A HN não foi possível
só porque se quis olhar mais de perto, mas por se querer restringir o campo da
experiência. A observação é aí um conhecimento sensível combinado com condições
sistematicamente negativas do ouvido, do gosto, do variável e impassível de
aceitação universal.
Assim, reduz-se o tato
ao evidente, liso e rugoso, e se dá o privilégio da visão, o sentido da
evidencia e da extensão. O cego do século XVIII pode ser geômetra, mas não
naturalista.
Reduz-se também o
olhar: desprestigia-se as cores na comparação. A observação parada filtra
objetos: linhas, superfícies, formas, relevos. Daí se pôde melhorar os
aparelhos óticos, fundados na relação não instrumental entre coisa e olho.
Neste panorama, o
objeto é a extensão dos seres vivos, em quatro variáveis: forma dos elementos,
quantidade, modo de distribuição uns face aos outros, grandeza relativa. Para
Lineu, número, figura, proporção situação se aplicam a todas as partes da
planta.
A partir do exemplar,
todos podem descrever; a partir da descrição, todos reconhecer. Ser descritível
é poder tomar estes 4 valores, a estrutura. A visibilidade do animal passa por
inteiro pra o discurso que a recolhe. Daí a pretensão do caligrama de Lineu, as
palavras geometricamente dispostas no texto, imitação anatômica, da raiz ao
fruto, em tantas alíneas quanto as partes, em maiúsculo o principal. O livro
seria o herbário das estruturas.
A estrutura fornece
analisado à linguagem o que é confusamente simultâneo na representação. A
proposição está para esta como a descrição para o objeto, uma seriação. Mas,
enquanto a linguagem comporta uma teoria da proposição e outra da articulação,
e uma representação enseja várias proposições, só há uma descrição para cada
ser, pois a estrutura do animal faz com que a HN seja uma linguagem bem feita,
onde o desdobramento proposicional é uma articulação. Não pode haver amgibuidade
e vagueza na descrição naturalista, como as há na descrição comum. Não pode
haver metáforas.
A estrutura cumpre as
duas funções. Ela liga a possibilidade de uma HN à mathesis universalis, à rede
universal dos saberes, ideal científico e filosófico da época. E remete o
visível a um sistema de variáveis assinaláveis, se não quantitativamente, ao menos
por uma descrição clara e distinta, finita sempre, havendo entre os seres
naturais o sistema das identidades e a ordem das diferenças.
Assim, para Adanson, a
botânica ainda seria como a matemática, e se lhe formularia problemas: o ponto
mais sensível que separa escabiosas a madressilvas, ou encontrar um gênero de
plantas natural ou não entre duas outras.
Os seres entram, na
estrutura, tanto na sucessão da linguagem descritiva quanto no campo da
máthesis, relação constitutiva complexa na aparente simplicidade do visível
descrito.
Os seres são volumes e
linhas, não funções ou tecidos; são patas e cascos, não líquidos e respiração.
A anatomia perde papel diretivo; embora não regredisse, não possuía a
visibilidade da botânica.
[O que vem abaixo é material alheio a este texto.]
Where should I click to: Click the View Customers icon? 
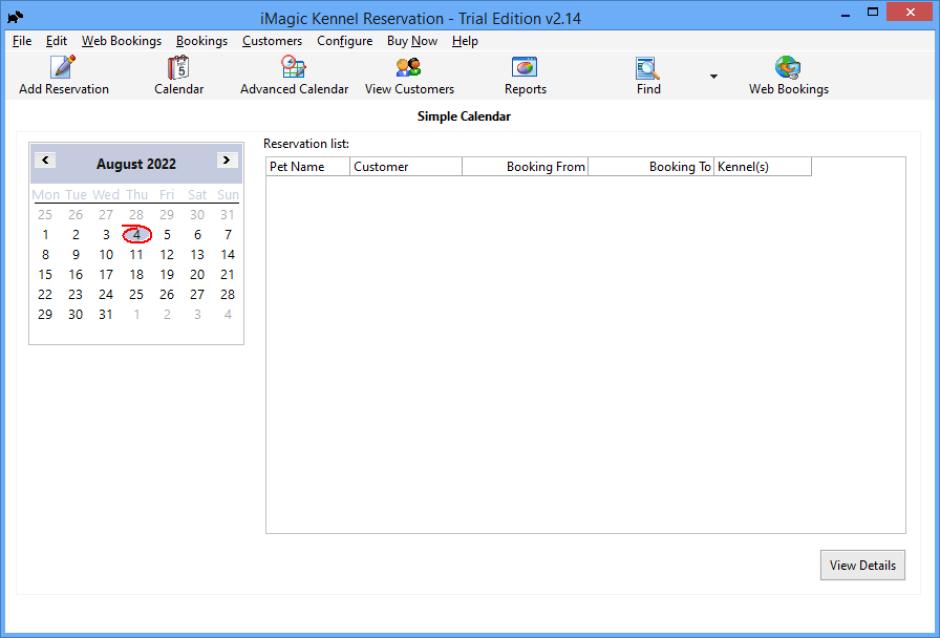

A taxonomia levou à botânica, não o contrário.
Os jardins são importantes
pelo que mostram e ocultam: as formas versus os organismos. Em Bopissier da
Sauvages separa-se o “saber histórico do visível” e o “saber filosófico do
invisível”. Prevalece a anatomia por classificação, organismo por estrutura, a
subordinação ao caráter visível, a submissão da série ao quadro.